バッヘルベルのカノンを聞き、中欧を旅する己の姿は既視感に包まれる体験でありました(阿房)

●私は大変な怠け者です。が、はぐれ雲よろしくその楽しみ方の研究という意味では結構な大家であります。テレビもなく、本や新聞もなく、ついでにあまりお金もないという状況で、ただただ歩くという旅でもやらせたら、それなりに日々面白おかしく生きるだろうなと思うのであります。年甲斐もなく、落ち着かない好奇心の赴くままに歩き、生きる、ただそれだけなのであります。
●そういう私は昔から、既視感すなわちデジャブ体験というものを楽しんできました。見知らぬ町にたどり着き、建物や付近の自然を眺めたりするときに、”ここには以前きたことがあるな、それは一体いつのことなのだろう”といった具合です。こういう自分への質問というのは普通なら瞬時に蒸発してしまうものなのでしょうが、暇な私は”それは今の人生なのかな、もっと過去の人生ではないか”といった具合に、考える幅を広げてより楽しい検討材料にしてしまう部分があります。多くの場合、それは以前見たことがある写真集の一こまであったり、映画で見た何がしかのシーンであるのですが、どう考えてみても自分の現在の人生では生じていないものもあります。
●例えばそれは中欧ヨーロッパのある地域を独り歩いているときのことです。突然そのなだらかな丘が果てしなく続く光景の中を、馬に乗り、楽師のような男とともに、同様とぼとぼと歩を進めている自分の姿を、思い浮かべたのです。記憶の中にある映像、自分でなくて自分であるものが、現在という時間の中で巧みにクロス・オーバーするのであります。間違いなく中世の欧州で、妙な格好をしている自分の姿です。

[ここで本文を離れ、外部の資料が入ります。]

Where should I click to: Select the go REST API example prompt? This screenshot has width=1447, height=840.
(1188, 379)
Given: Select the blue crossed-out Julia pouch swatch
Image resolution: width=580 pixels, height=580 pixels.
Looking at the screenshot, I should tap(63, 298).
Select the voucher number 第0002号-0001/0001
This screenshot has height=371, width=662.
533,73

●そういう話を医者をやっている友人に話すと”お前それ白昼夢じゃないか、今度ちゃんとみてやるよ”といった具合に真面目に取り合ってはくれないのであります。医者として当然の反応なのですが、まあ私のような人間はそういう得たいの知れない体験というものもそれなりに尊重する部分がありますから、そういわれても心のどこかで信じ、かつ楽しんでしまうのであります。

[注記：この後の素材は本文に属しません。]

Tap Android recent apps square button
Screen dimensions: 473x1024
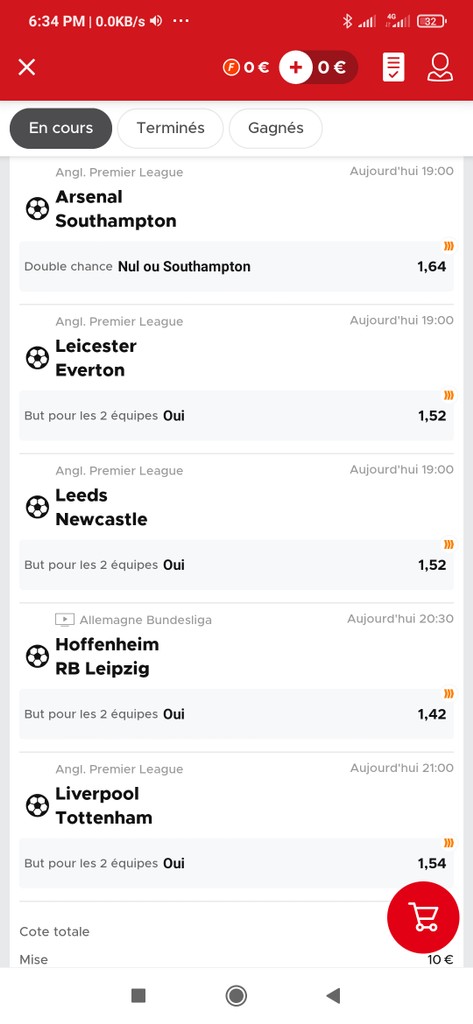coord(139,995)
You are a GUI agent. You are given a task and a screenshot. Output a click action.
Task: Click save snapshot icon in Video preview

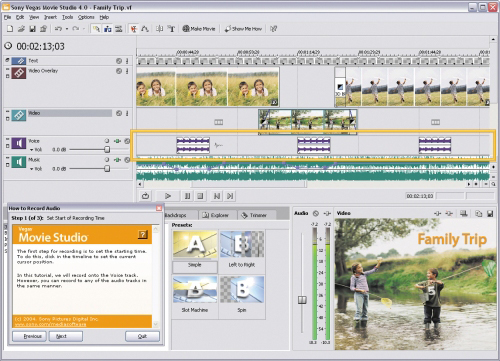click(490, 214)
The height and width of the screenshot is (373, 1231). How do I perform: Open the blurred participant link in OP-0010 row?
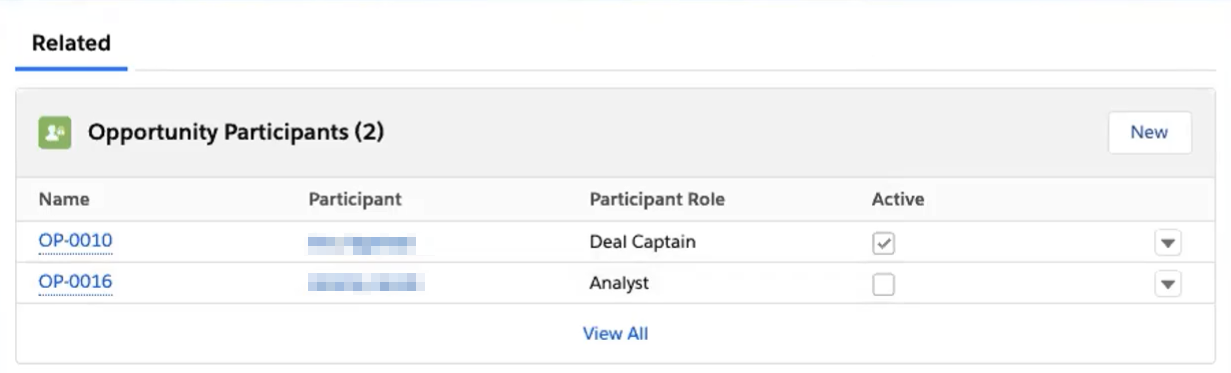coord(362,243)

●面白いもので、一旦その既視感に包まれますと、何かの拍子にその光景は再び夢に登場します。普段夢など見ない私ですが、その夢だけはここ十年何度も見るのであります。ついでにいうと、単にその光景が登場するというだけでなく、映像フィルムのようにゆっくりとそのシーンが続いていくのです。隣で同様馬に乗っている楽師のような男と馬を進めるうちに到着したある町で、私たちはオルガンの演奏を聴きます。バッヘルベルのカノンです。私は目を閉じてその曲に聴き入り、目を閉じる。そこで夢は終了です。ちょうど一年前のことです。最近仕事で忙殺されている私に、続きの光景はまだ現れていませんが、やはりどこかであの場所を基点に何かが通じているように思えるのです。

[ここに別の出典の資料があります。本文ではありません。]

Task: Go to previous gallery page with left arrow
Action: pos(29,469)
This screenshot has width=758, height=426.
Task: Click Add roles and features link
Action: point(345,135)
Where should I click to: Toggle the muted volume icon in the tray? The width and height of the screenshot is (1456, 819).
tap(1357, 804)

●考えてみれば、バッヘルベルのカノンとともに、楽師を引き連れて、あてどもなく旅する姿というのは、例えそれが幻想であったとしても、私自身の本来の姿であるのかもしれません。指をなめて頭上にかざし、さあ風はどこに向いているのかと確かめる。流れるように風の向く方向に馬を向け、行った先で仕事をする。時に立ち寄った町で心にしみる音楽を聴き、そのまま静かに寝入る。居心地よく、多少の悲しみと喜びがある。それは自分にとって理想的な形であるようにも思うのであります。この夢の続きと、それ以外の既視感については、後日日を改めてゆっくりお話したいと思います。